The tweets I was interested in look like this (and variants thereof):

F1_Debrief___f1debrief____Twitter

The first thing I wanted to do was to limit the list of tweets I’d grabbed to just the ones that contained a list of laptimes. The way I opted to do this was to create a regular expression that spotted patterns of the form N.NN, and then select tweets that had three or more instances of this pattern. The regular expression .findall method will find all instances of the specified pattern in a string and return them in a list.

import re

regexp = re.compile(r'\d\.\d')

#reverse the order of the tweets so they are in ascending time order
for i in tweets[::-1]:
    if len(re.findall(regexp, i['text']))>=3:
        #...do something with the tweets containing 3 or more laptimes

Inspecting several of the timing related tweets, they generally conform to a pattern of:

  • first line: information about the driver and the tyres (in brackets)
  • a list of laptimes, each time on a separate line;
  • an optional final line that typically started with a hashtag

We can use a regular expression match to try to pull out the name of the driver and tyre compound based on a common text pattern:

#The driver name typically appears immediately after the word του
#The tyre compound appears in brackets
regexp3 = re.compile('^.* του (.*).*\s?\((.*)\).*')
#I could have tried to extract drivers more explicitly from a list of drivers names I knew to be participating

#split the tweet text by end of line character
lines=i['text'].split('\n')

#Try to pull out the driver name and tyre compound from the first line
m = re.match(regexp3, lines[0])
if m:
    print('',m.group(1).split(' ')[0],'..',m.group(2))
    #There is occasionally some text between the driver name and the bracketed tyre compound
    #So split on a space and select the first item
    dr=m.group(1).split(' ')[0]
    ty=m.group(2)
else:
    dr=lines[0]
    ty=''

For the timings, we need to do a little bit of tidying. Generally times were of the form N:NN.NN, but some were of the form NN.NN. In addition, there were occasional rogue spaces in the timings. In this case, we can use regular expressions to substitute on a particular pattern:

for j in lines[1:]:
            j=re.sub('^(\d+\.)','1:\\1',j)
            j=re.sub('^(\d)\s?:\s?(\d)','\\1:\\2',j)

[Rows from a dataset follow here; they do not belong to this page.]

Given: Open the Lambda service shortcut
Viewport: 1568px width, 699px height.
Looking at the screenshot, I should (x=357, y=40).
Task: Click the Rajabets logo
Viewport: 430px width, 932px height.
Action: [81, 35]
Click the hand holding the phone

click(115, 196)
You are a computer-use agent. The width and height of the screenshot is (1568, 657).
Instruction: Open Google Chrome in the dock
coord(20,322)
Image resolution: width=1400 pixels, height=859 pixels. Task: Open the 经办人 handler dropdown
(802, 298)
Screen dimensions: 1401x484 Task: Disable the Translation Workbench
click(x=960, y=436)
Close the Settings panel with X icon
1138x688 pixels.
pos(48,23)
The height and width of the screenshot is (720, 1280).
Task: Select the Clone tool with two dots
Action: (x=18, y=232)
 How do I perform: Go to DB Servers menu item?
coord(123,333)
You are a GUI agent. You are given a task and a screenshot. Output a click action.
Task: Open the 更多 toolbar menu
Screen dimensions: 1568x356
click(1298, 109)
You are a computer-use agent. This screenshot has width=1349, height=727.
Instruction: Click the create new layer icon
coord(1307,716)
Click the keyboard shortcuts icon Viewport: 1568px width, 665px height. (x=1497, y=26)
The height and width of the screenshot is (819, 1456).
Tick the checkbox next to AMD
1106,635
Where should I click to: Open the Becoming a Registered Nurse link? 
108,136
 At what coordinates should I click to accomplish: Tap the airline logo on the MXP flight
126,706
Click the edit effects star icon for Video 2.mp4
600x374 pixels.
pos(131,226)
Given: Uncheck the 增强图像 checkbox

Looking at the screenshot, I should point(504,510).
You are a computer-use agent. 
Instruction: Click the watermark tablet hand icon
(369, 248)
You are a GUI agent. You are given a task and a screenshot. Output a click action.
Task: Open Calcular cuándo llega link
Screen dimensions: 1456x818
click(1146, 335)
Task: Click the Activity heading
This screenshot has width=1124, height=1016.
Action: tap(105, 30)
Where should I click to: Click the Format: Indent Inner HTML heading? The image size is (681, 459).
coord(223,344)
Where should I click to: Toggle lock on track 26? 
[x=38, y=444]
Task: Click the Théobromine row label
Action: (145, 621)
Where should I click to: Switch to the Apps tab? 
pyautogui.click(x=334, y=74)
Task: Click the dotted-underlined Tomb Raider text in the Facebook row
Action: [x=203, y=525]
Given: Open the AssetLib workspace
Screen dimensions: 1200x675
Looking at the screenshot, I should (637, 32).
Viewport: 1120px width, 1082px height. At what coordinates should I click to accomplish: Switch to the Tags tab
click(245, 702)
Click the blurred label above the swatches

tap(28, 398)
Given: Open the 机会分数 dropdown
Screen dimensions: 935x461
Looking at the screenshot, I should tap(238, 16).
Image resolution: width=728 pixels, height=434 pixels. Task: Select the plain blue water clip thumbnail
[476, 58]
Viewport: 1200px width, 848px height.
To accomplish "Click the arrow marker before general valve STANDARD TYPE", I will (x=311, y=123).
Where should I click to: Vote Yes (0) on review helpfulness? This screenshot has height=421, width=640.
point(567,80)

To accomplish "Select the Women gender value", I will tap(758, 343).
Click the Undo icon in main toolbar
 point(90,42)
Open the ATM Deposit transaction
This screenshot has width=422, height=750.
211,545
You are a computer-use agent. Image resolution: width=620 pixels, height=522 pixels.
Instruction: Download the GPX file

The final code can be found in this gist and gives output of the form:

f1test2016__txt_and_notebooks

There are a few messed up lines, as the example shows, but these are easily handled by hand. (There is often a trade-off between fully automating and partially automating a scrape. Sometimes it can be quick just to do a final bit of tidying up in a text editor.) In the example output, I also put in an easily identified line (starting with == that shows the original first line of a tweet (it also has the benefit of making it easy to find the last line of the previous tweet, just in case that needs tidying too…) These marker lines can easily be removed from the file using a regular expression pattern as the basis of a search and replace (replacing with nothing to delete the line).

So that’s three ways of using regular expressions – to count the occurrences of a pattern and use that as the basis of a filter; to extract elements based on pattern matching in a string; and as the basis for a direct pattern based string replace/substitution.